There I was, banging my head on my desk, and were she a normal ex-wife, I could have replied to her email with expletives and threats and many, many exclamation points. But she's not a normal ex-wife. And I found myself writing to her like I was writing to The Girl Child.
"Dear Mrs. X,
"When a Mommy and Daddy love each other very much, they often rely on each other to do things like ignore the skidmarks in their undies, be patient with their in-laws, and keep well-wishers at bay when they are in horrible agony. Remember when you fell down the stairs and would only let Mommy hold you for the rest of the day, so she couldn't get anything else done? It's kinda like that."
And she complied, although I'm sure she was probably banging her head on her desk and wishing she could respond with expletives. It's a strange and tenuous truce -- this First Wife/Second Wife relationship -- to be sure.
Later that night, while I was holding Husband's hand and mopping the sweat off his brow with a lace kerchief, he drew his shawl tighter around his shoulders and mentioned that Mrs. X had called and asked if they could come visit.
[Wenchie deadpans a look to the camera.]
I'm sure there'll be donuts on my lawn when I get home tonight. And not the good kind.
Comments
NO She didn't?!!
I'm the second wife to my ex and I'm going to be the second wife this time around too. The first wives and myself..we just hate each other--makes things easier. I'm H-O-R-R-I-B-L-E at brown nosing. Honestly I tried to be nice to both of them, but they were'nt taking the bait. Oddly my ex-husband gets along wonderfully with my fiance. Must be a man thing.

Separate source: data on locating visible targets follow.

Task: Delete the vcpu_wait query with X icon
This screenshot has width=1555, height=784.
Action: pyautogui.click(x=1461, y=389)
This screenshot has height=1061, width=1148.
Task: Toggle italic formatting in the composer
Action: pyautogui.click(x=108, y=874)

Posted by: Michele at February 27, 2006 01:49 PM
Still rolling....
Nice work!
Posted by: matt at February 27, 2006 04:57 PM
I'm sure there'll be donuts on my lawn when I get home tonight.
Bitchin' Camaro, bitchin' Camaro
Donuts on your lawn
Bitchin' Camaro, bitchin' Camaro
Tony Orlando and Dawn!
Sorry, dearest Wenchie, can't help myself!!
Posted by: some_other_dave at February 28, 2006 12:55 AM
Obviously, she doesn't get your authority on the situation. Children or not, that's not the time for the girlies to see daddy.
Does she still have a "thing" for him, possibly?